STATED GOAL 1:
Which seal plates does the carpet recycling passage mention, and what does each one seal?
STATED GOAL 2:
Do these statements agree with the carpet recycling passage? (a) Guide member 41 can be moved closer to or farther from main drum 28. (b) Chute 49 is completely sealed against main drum 28. (c) Pieces of adhesive drop through perforations in rejecting plate 40.

SOURCE DOCUMENT:
- - - -

Even though the U's tend to be thrown down, a rejecting plate 40 may span the length of the main drum 28, and be positioned in close proximity to the pins 31 to facilitate maximum rejection by the spinning drum 28 of the carpet “U”s, to further enhance their natural tendency of dropping downward. The rejecting plate 40 may transition into a guide member 41 that may be curved to generally conform to the curvature of the periphery of the main drum 28. The guide member 41 may also be adjustable, so that it can be moved closer to the main drum 28 or further away, depending on the carpet being recycled.
Because of the shredding accomplished by the pins 31 of drum 28, some of the adhesive that originally secured the face yarn to the backing 12 of the pre-consumer carpet may become dislodged therefrom. This constitutes an opportune point to begin collection of the adhesive, which at this stage may merely be passive collection. The curved surface of the guide member 41 initially keeps the shredded composite backing 11C in position relative to the pins 31 of the main drum 28, so that they may be moved along for processing at the next stage of the operation, while perforations 42 in a portion of the guide member 41 create a grill through which pieces of adhesive 43 falling from the shredded composite backing 11C may drop. The pieces of adhesive 43 that fall, may fall through the grill perforations 42 into a bin, or may alternatively fall onto a conveyor belt 44, which transports the pieces to a collection bin.
As the shredded backing 11C moves with the main drum 28 and may furthermore be guided by guide member 41, the pins 31 extending outwardly from the surface of the main drum 28 pull the backing along the outer surface of the main drum, and eventually requires separation therefrom, as follows. The guide member 41 may terminate just beyond the beginning of a second guide member 48 to create an opening to permit the inward ducting of air into a chute 49. The chute 49 may be generally (though not completely) sealed against the main drum 28 using a seal plate 51, while the area below the guide member 41 may also be sealed by a seal plate 45 having a flexible portion 45F attached thereto, with it being loosely biased into contact with the top portion of the upstream end of the conveyor belt 44. The delivery end or downstream end of the conveyor belt 44 may be sealed by a seal plate 46 extending from the guide member 41 to be proximate to a sealing roller 47. The sealing roller 47 may generally be in contact with the top of conveyor belt 44, and rotates so that its periphery moves as does the conveyor belt.

- - - -

DATASET ROWS:
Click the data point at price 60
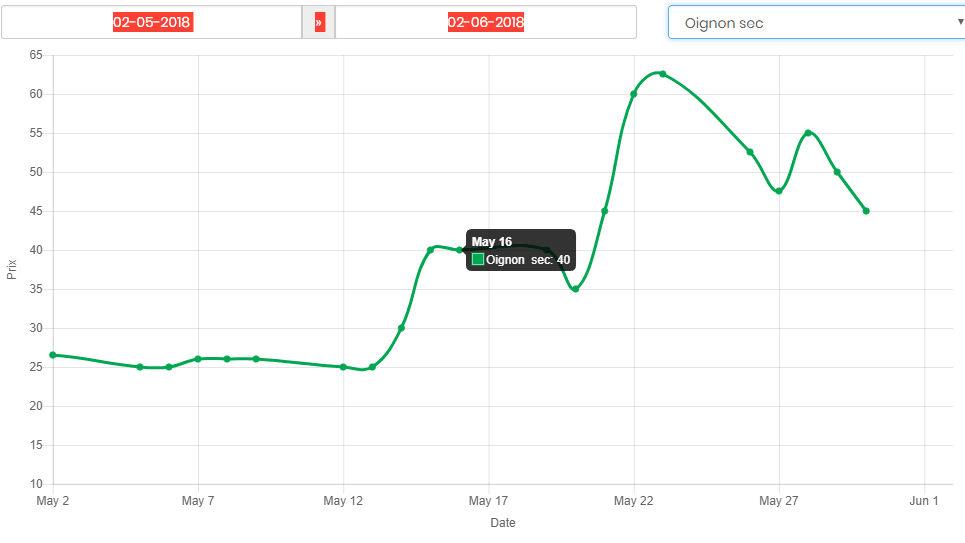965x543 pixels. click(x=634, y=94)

- - - -

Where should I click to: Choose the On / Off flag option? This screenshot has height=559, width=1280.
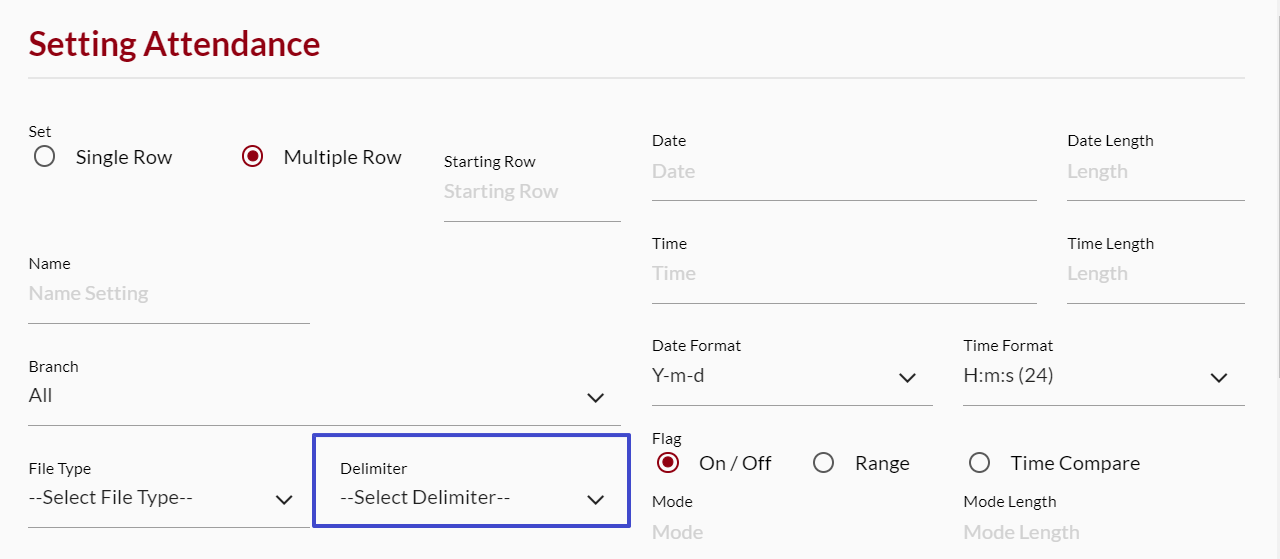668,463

- - - -

EXERCISE SOLUTION 1:
- Seal plate 51 seals chute 49 against main drum 28.
- Seal plate 45 seals the area below guide member 41.
- Seal plate 46 seals the delivery end (downstream end) of conveyor belt 44.

EXERCISE SOLUTION 2:
(a) Yes: "The guide member 41 may also be adjustable, so that it can be moved closer to the main drum 28 or further away"
(b) No: "The chute 49 may be generally (though not completely) sealed against the main drum 28"
(c) No: "perforations 42 in a portion of the guide member 41 create a grill through which pieces of adhesive 43 falling from the shredded composite backing 11C may drop"